▸ **TASK STATEMENT**
Reproduce exactly the span of lines beginning at the one with "Viewport: 1224px width, 699px height." and ending at the last line of the data below, omitting pictures.

▸ **PROVIDED DATA**
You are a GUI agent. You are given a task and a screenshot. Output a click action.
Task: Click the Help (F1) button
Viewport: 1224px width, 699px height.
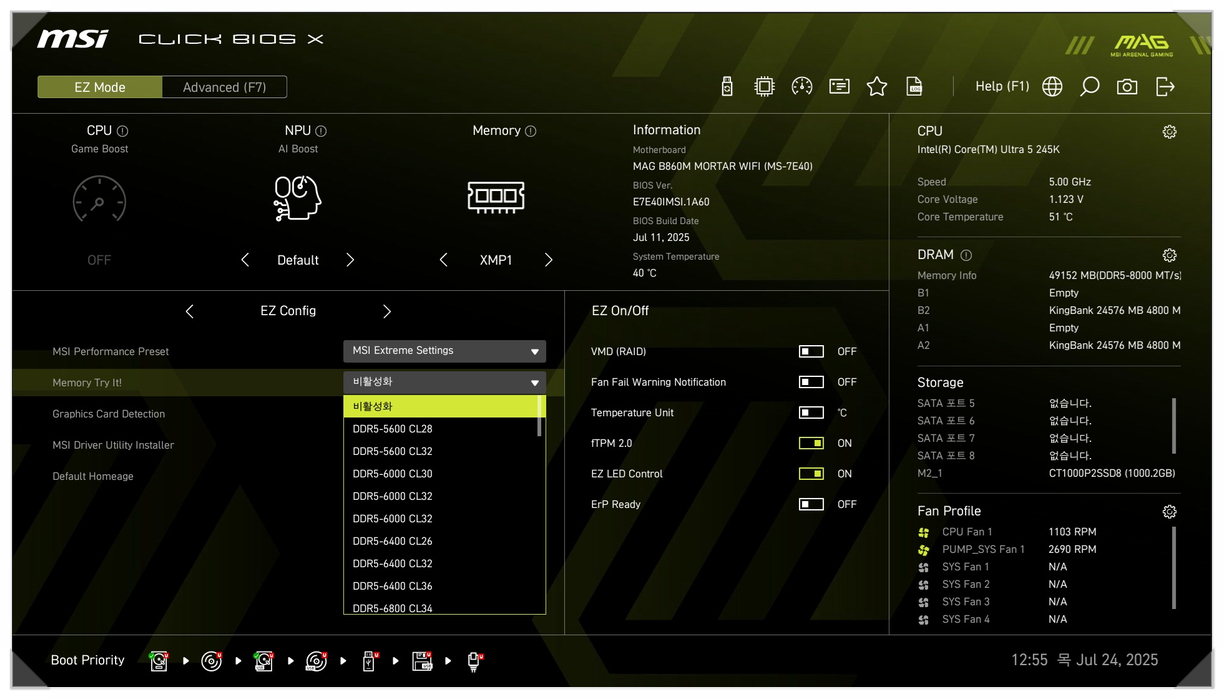coord(1002,87)
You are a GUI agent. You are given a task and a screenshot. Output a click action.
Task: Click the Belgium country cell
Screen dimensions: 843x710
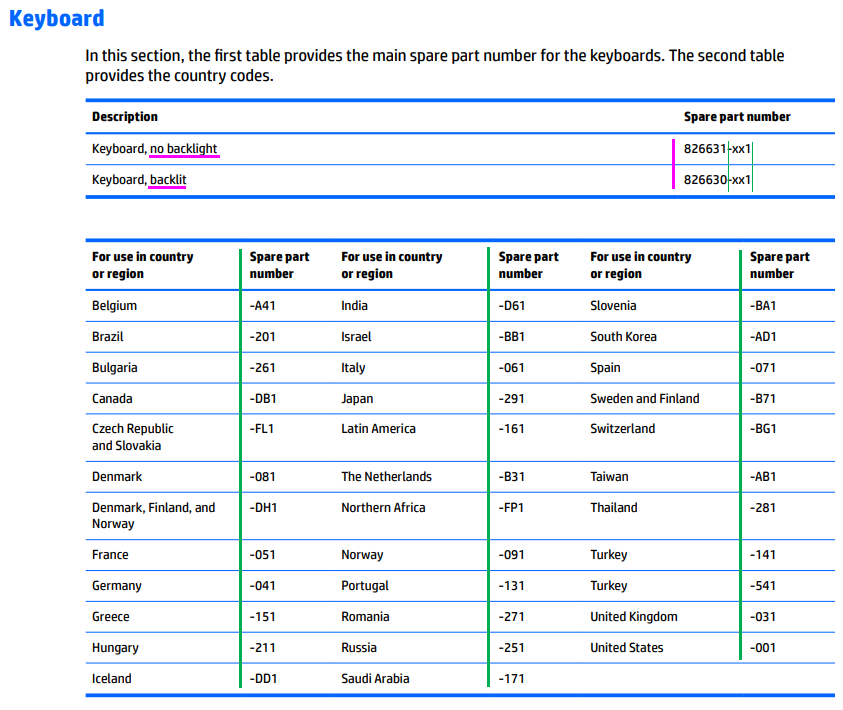pyautogui.click(x=114, y=305)
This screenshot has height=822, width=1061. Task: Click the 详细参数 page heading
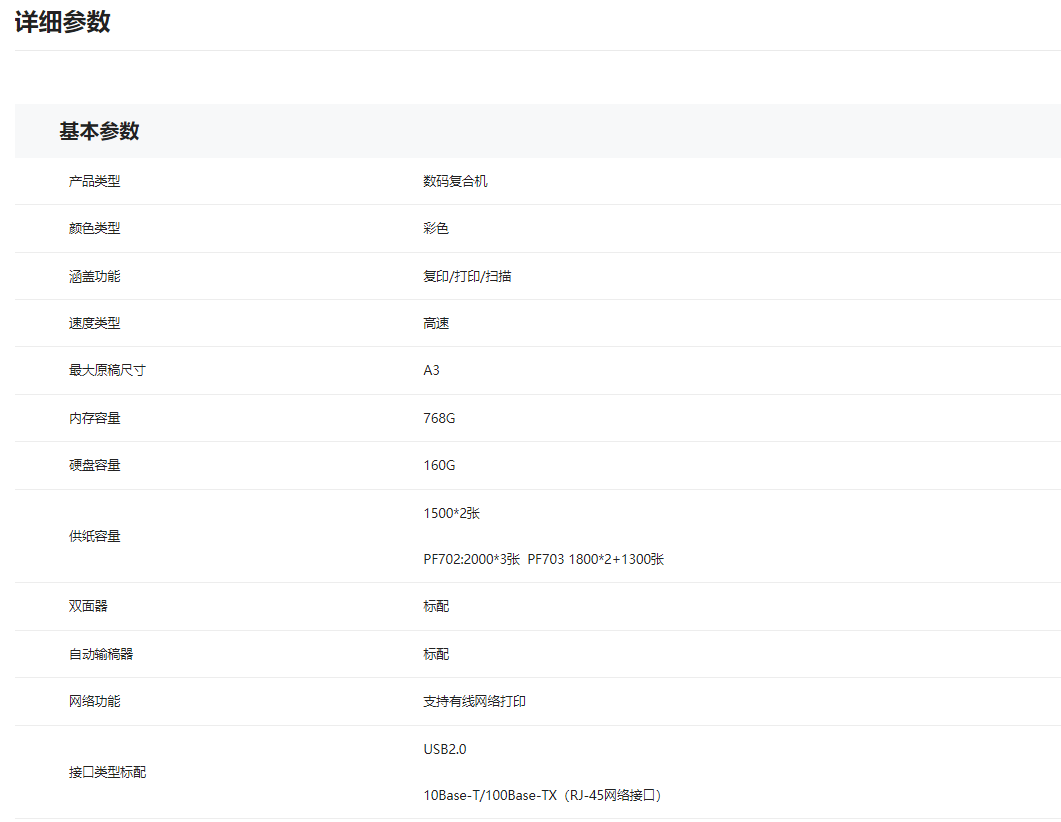coord(62,23)

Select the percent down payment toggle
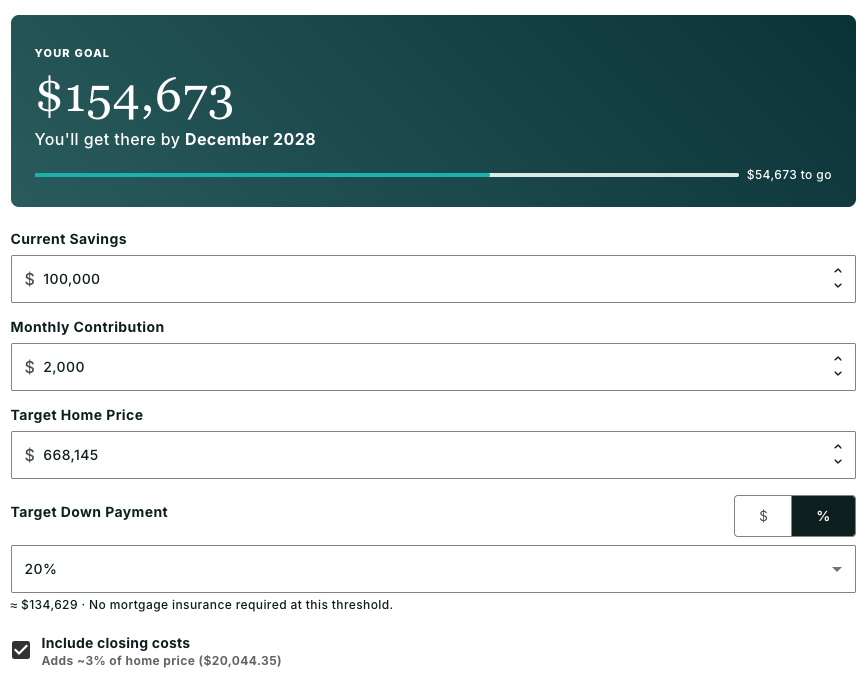823,516
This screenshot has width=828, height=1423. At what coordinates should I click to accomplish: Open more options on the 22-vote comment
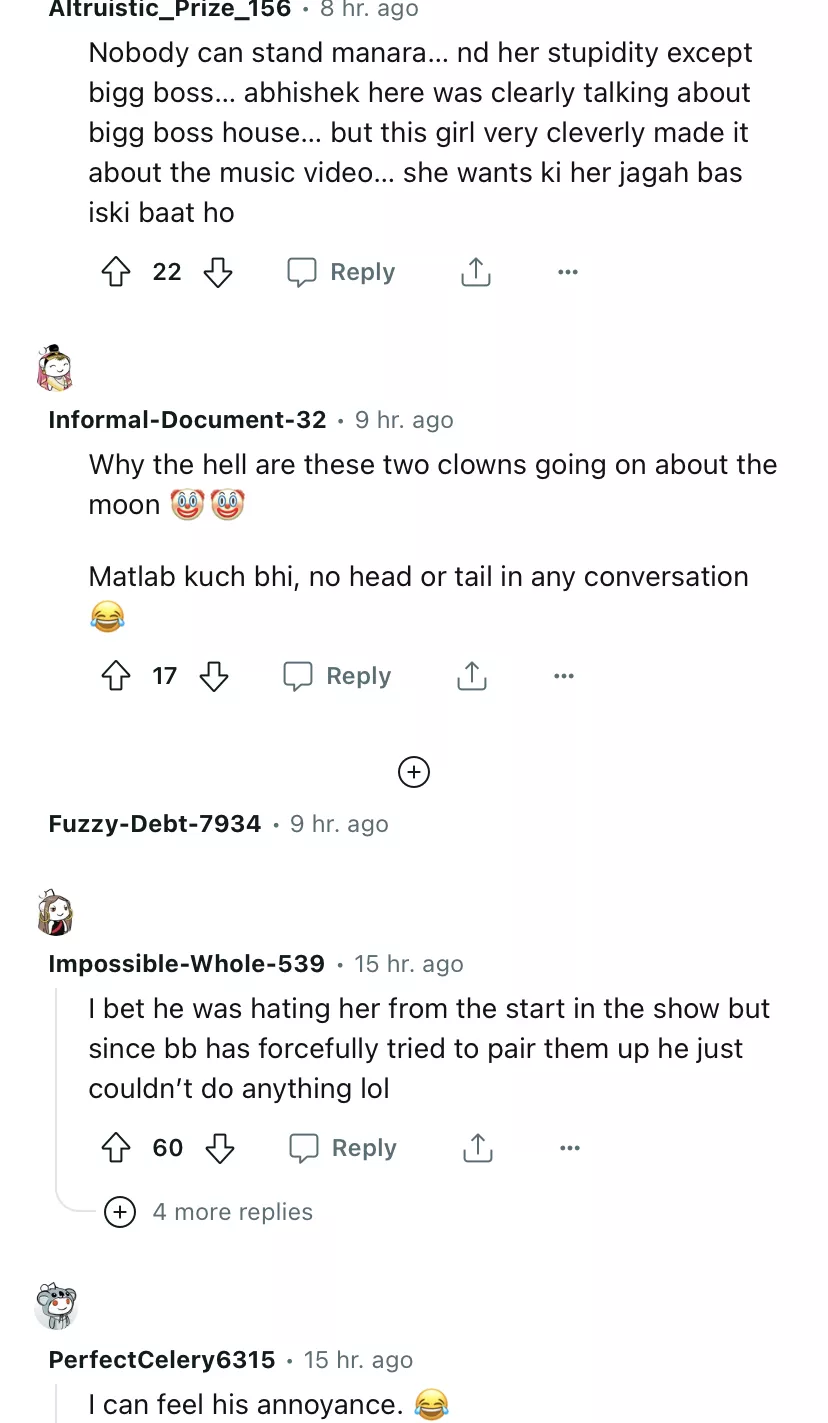click(x=568, y=272)
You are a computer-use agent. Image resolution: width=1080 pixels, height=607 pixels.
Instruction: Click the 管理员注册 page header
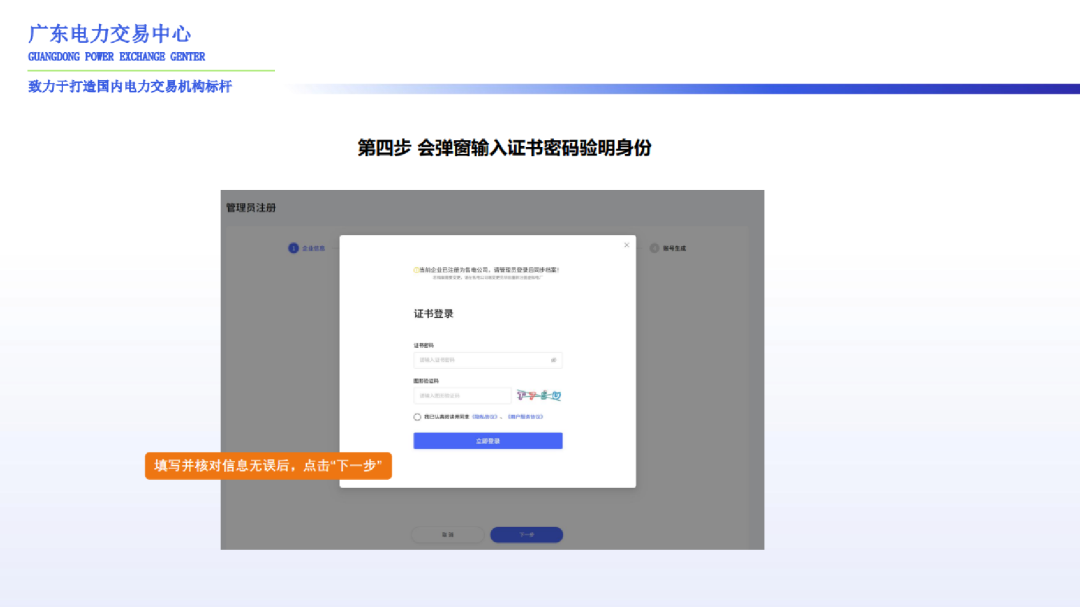coord(248,206)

▸ **TASK OUTPUT**
Viewport: 1224px width, 699px height.
coord(1002,87)
You are a GUI agent. You are given a task and a screenshot. Output a click action.
Task: Click the Belgium country cell
Screen dimensions: 843x710
pyautogui.click(x=114, y=305)
This screenshot has height=822, width=1061. Task: Click the 详细参数 page heading
coord(62,23)

Select the percent down payment toggle
823,516
This screenshot has width=828, height=1423. At what coordinates should I click to accomplish: Open more options on the 22-vote comment
click(x=568, y=272)
You are a computer-use agent. Image resolution: width=1080 pixels, height=607 pixels.
Instruction: Click the 管理员注册 page header
coord(248,206)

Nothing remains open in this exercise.